Problem details. Up to and including the line with "Xinh (972, 2153)", restate the records below word for word, beginning with their first line.

***** Data *****

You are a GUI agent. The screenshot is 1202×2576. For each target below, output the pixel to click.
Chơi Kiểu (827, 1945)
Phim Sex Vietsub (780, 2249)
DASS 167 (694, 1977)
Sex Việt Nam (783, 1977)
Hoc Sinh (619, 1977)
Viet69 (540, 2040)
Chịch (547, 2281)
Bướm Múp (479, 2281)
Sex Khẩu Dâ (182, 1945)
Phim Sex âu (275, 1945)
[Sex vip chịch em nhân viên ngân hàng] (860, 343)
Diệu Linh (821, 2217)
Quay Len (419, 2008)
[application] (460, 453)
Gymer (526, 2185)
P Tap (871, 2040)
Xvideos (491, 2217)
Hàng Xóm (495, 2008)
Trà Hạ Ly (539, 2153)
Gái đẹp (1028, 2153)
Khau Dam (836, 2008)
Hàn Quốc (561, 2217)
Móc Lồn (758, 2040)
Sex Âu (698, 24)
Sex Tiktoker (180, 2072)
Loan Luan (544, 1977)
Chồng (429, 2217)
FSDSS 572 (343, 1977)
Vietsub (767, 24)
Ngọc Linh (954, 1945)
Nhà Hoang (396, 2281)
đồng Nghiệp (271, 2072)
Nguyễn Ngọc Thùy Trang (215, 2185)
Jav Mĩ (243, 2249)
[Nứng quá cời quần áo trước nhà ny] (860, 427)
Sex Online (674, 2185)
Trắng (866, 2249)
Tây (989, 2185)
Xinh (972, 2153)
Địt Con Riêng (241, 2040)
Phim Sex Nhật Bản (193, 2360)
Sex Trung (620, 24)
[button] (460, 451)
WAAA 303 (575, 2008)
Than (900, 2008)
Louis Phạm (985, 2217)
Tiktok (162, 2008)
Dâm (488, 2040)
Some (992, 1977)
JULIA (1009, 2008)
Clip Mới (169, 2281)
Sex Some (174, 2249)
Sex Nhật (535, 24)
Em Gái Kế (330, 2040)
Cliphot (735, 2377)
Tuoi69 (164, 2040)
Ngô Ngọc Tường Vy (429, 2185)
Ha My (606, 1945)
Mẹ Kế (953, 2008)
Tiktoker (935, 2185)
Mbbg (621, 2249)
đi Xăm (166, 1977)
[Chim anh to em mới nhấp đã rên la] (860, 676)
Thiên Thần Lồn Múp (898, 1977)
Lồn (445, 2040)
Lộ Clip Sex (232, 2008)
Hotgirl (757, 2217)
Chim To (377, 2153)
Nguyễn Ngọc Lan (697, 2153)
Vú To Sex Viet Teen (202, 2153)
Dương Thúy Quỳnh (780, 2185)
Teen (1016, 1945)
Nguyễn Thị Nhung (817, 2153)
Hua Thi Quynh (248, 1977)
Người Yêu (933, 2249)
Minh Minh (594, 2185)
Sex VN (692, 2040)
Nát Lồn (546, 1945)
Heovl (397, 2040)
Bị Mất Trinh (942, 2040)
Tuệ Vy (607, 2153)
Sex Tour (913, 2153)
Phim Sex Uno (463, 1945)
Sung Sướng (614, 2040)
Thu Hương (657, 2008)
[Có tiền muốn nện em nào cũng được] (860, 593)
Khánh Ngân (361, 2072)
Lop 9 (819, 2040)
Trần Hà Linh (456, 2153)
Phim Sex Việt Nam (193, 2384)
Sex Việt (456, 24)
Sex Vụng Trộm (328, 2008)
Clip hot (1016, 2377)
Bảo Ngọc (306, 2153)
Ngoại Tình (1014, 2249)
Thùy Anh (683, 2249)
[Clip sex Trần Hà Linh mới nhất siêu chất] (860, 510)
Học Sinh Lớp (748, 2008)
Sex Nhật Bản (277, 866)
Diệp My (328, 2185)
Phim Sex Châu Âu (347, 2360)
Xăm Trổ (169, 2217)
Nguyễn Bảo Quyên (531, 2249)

*****

Response to this task.
You are a GUI agent. The screenshot is 1202×2576. For each target below, output the pixel to click.
Chơi Kiểu (827, 1945)
Phim Sex Vietsub (780, 2249)
DASS 167 (694, 1977)
Sex Việt Nam (783, 1977)
Hoc Sinh (619, 1977)
Viet69 (540, 2040)
Chịch (547, 2281)
Bướm Múp (479, 2281)
Sex Khẩu Dâ (182, 1945)
Phim Sex âu (275, 1945)
[Sex vip chịch em nhân viên ngân hàng] (860, 343)
Diệu Linh (821, 2217)
Quay Len (419, 2008)
[application] (460, 453)
Gymer (526, 2185)
P Tap (871, 2040)
Xvideos (491, 2217)
Hàng Xóm (495, 2008)
Trà Hạ Ly (539, 2153)
Gái đẹp (1028, 2153)
Khau Dam (836, 2008)
Hàn Quốc (561, 2217)
Móc Lồn (758, 2040)
Sex Âu (698, 24)
Sex Tiktoker (180, 2072)
Loan Luan (544, 1977)
Chồng (429, 2217)
FSDSS 572 (343, 1977)
Vietsub (767, 24)
Ngọc Linh (954, 1945)
Nhà Hoang (396, 2281)
đồng Nghiệp (271, 2072)
Nguyễn Ngọc Thùy Trang (215, 2185)
Jav Mĩ (243, 2249)
[Nứng quá cời quần áo trước nhà ny] (860, 427)
Sex Online (674, 2185)
Trắng (866, 2249)
Tây (989, 2185)
Xinh (972, 2153)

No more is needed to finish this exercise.